Beyond the student loan interest deduction, several other tax benefits can help offset the cost of higher education. If you're currently enrolled in school or paying education expenses for a spouse or dependent, you may qualify for one or more of these credits and savings plans.

American Opportunity Tax Credit (AOTC)

The American Opportunity Tax Credit offers more generous tax savings than the student loan interest deduction if you're still in the first four years of undergraduate education. This credit can reduce your tax bill by up to $2,500 per eligible student each year.

The AOTC provides 100% of the first $2,000 in qualified education expenses and 25% of the next $2,000. What makes this credit especially valuable is that it's partially refundable—if the credit reduces your tax liability to zero, you can receive up to 40% of any remaining credit (up to $1,000) as a tax refund.

Eligibility requirements for AOTC include the following:

  • The student must be pursuing a degree or recognized educational credential.
  • The student must be enrolled at least half time for at least one academic period during the tax year.
  • The student cannot have completed the first four years of postsecondary education before the beginning of the tax year.
  • You cannot have claimed the AOTC (or the former Hope Credit) for the same student for more than four tax years.
  • The student cannot have a felony drug conviction.

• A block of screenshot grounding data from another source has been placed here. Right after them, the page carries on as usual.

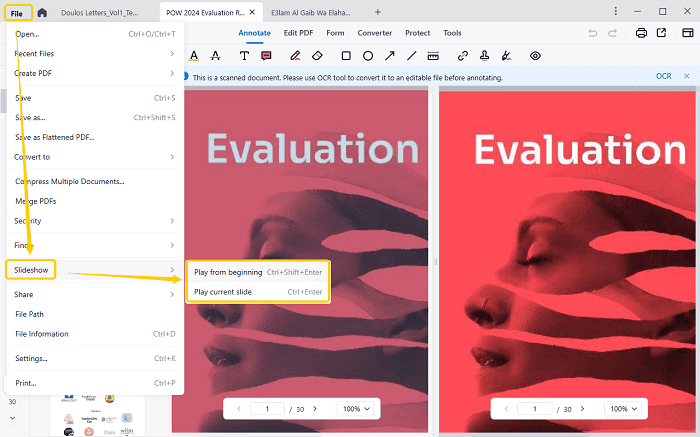The height and width of the screenshot is (437, 700).
Task: Open the left page zoom 100% dropdown
Action: [358, 409]
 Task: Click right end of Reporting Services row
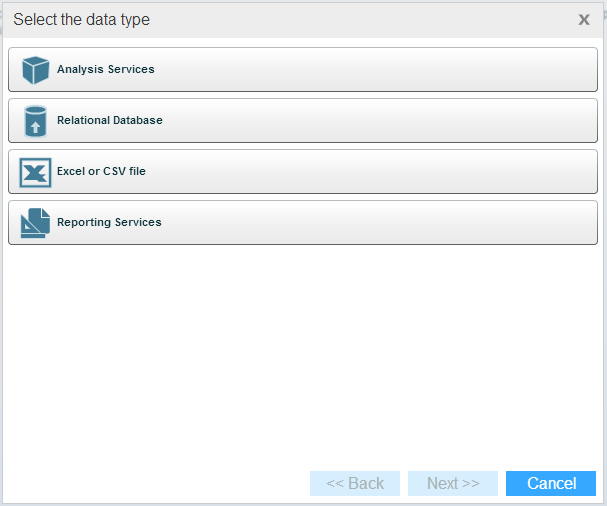click(570, 223)
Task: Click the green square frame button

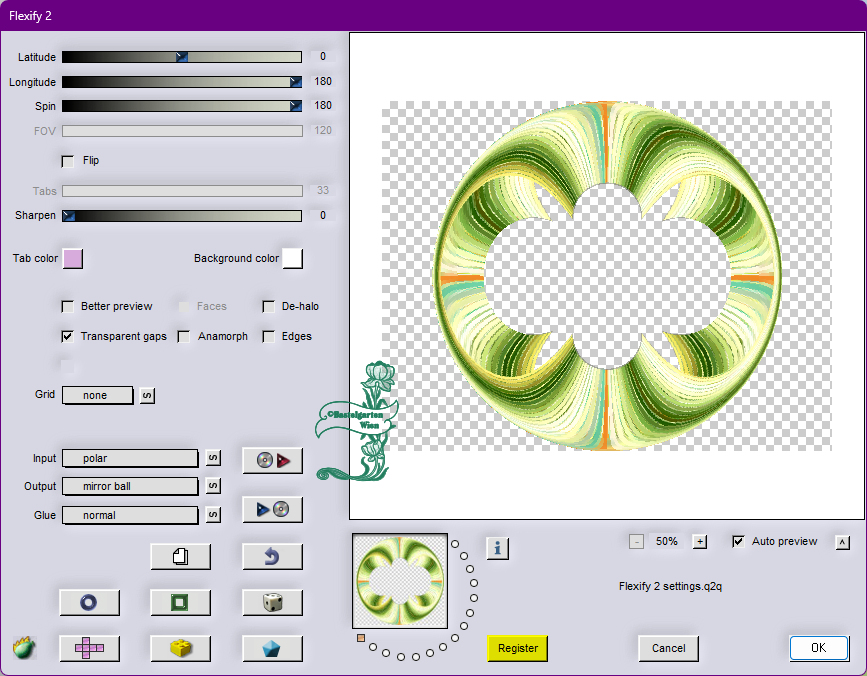Action: [180, 602]
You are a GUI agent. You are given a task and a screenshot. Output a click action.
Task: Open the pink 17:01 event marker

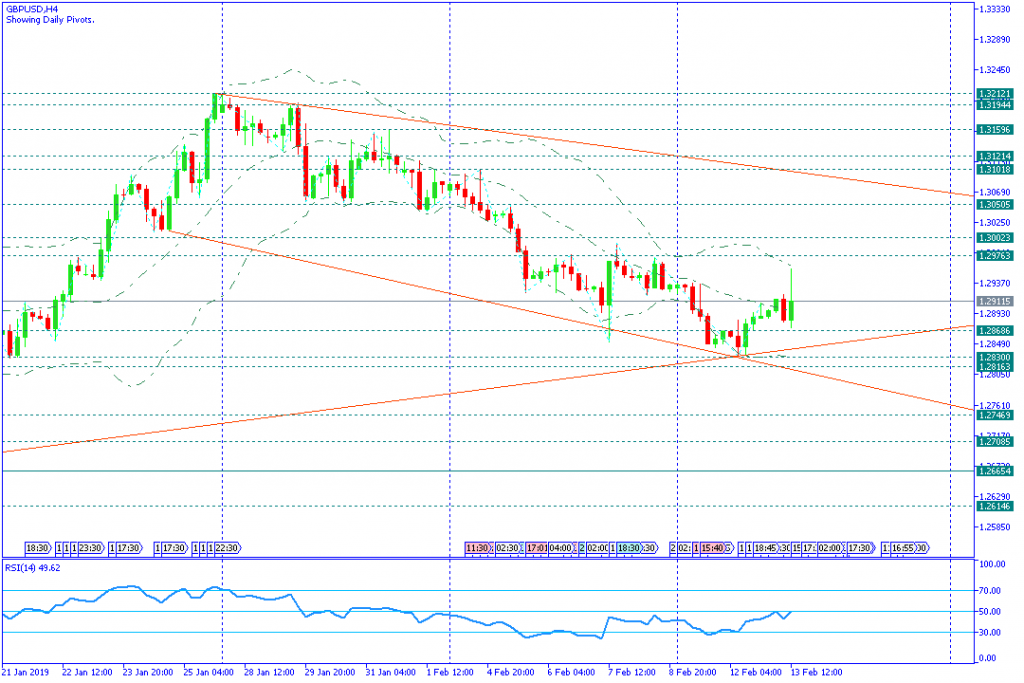(535, 548)
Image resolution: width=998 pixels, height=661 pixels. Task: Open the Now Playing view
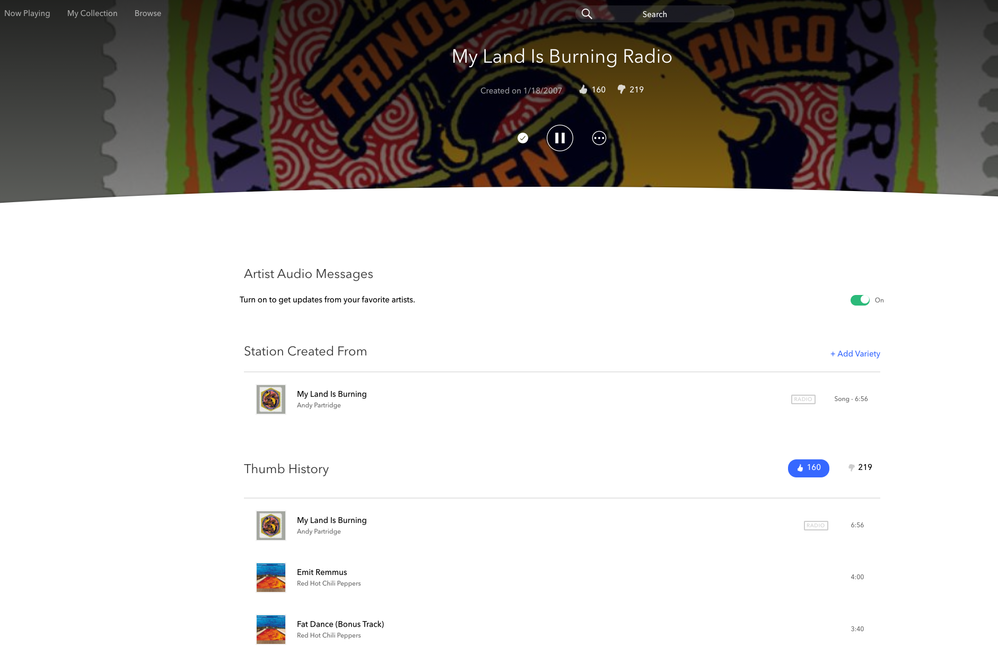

For the 2025 tax year, the full credit is available if your MAGI is $80,000 or less ($160,000 or less for married filing jointly). The credit phases out if your MAGI is between $80,000 and $90,000 for single filers (between $160,000 and $180,000 for joint filers). You cannot claim the credit if your MAGI exceeds $90,000 ($180,000 for joint filers).

Lifetime Learning Credit (LLC)

If you've exhausted your four years of AOTC eligibility or you're pursuing graduate studies, professional courses or other continuing education, the Lifetime Learning Credit can provide tax savings.

The LLC offers a credit of up to $2,000 per tax return (not per student) for qualified education expenses. It's calculated as 20% of the first $10,000 you spend on qualifying expenses. Unlike the AOTC, this credit is not refundable, which means it can only reduce your tax liability to zero but won't result in a refund.

Here are some other key differences between the LLC and the AOTC:

  • There's no limit on the number of years you can claim the LLC.
  • The LLC is available for undergraduate, graduate and professional degree courses.
  • The student doesn't need to be pursuing a degree or enrolled at least half time.
  • The credit applies to expenses for one or more students on a single return, but the maximum credit remains $2,000 per return.

That said, the LLC has the same income limits as the AOTC.

529 Plan

If you're saving for future education expenses—whether for yourself, your children or another family member—a 529 plan is one of the most tax-efficient ways to do it. These state-sponsored savings plans offer significant tax advantages that can help your education savings grow faster.

The money you save or invest in a 529 plan grows tax free and can be withdrawn on a tax-free basis, as long as you use the funds for qualified educational expenses.

While 529 plan contributions aren't deductible on your federal return, more than 30 states offer a state income tax deduction or credit for contributions to a 529 plan, but only if you contribute to your own state's plan.

An additional nine states, including Arizona, Arkansas, Kansas, Maine, Minnesota, Missouri, Montana, Ohio and Pennsylvania, offer tax parity, meaning you can claim a deduction for contributions to any state's 529 plan. The type of tax benefit and amount vary by state.

Learn more: How Much Should You Save for Your Child's College?

How to Pay Off Your Student Loans Faster

Getting a tax break on your student loan interest provides some savings, but paying off your loans faster and reducing the total interest you pay over the life of the loan will save you even more money in the long run.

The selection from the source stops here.